___ RECORDS FOR THE TASK

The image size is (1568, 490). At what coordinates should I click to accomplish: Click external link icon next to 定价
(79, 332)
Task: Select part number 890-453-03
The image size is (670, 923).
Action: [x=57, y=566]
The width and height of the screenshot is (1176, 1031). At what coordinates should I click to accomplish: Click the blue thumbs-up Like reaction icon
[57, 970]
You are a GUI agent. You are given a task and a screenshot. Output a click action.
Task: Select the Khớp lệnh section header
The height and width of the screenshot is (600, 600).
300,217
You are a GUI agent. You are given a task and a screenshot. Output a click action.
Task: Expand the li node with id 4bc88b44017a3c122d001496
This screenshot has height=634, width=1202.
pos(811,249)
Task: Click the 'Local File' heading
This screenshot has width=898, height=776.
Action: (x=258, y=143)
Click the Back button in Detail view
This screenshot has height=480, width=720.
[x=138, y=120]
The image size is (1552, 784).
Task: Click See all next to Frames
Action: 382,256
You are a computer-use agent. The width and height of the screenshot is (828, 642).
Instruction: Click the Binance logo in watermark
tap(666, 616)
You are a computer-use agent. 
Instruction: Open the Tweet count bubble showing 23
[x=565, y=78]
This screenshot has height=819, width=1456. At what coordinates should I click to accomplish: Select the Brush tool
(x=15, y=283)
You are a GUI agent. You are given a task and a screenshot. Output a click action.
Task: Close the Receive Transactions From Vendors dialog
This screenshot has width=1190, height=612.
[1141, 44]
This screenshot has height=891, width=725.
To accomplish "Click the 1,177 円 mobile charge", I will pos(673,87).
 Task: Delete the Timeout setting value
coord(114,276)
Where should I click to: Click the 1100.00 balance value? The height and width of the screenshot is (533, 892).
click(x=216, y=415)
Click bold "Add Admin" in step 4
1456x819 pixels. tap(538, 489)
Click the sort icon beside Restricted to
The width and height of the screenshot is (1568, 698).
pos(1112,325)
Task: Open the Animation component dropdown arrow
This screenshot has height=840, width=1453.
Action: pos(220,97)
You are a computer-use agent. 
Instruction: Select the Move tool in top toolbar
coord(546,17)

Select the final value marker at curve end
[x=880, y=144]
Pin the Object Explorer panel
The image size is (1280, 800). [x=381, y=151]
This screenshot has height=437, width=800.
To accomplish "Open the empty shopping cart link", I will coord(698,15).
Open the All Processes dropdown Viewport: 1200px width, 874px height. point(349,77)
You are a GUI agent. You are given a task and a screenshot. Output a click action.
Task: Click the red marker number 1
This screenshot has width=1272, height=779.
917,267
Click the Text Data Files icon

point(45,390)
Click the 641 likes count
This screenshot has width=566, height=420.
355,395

______

> _TRY IT_: For this exercise, find all lines in the records containing the word "will" and copy them.

> _OUTPUT BELOW_:
To accomplish "Click the 1,177 円 mobile charge", I will pos(673,87).
To accomplish "Open the empty shopping cart link", I will coord(698,15).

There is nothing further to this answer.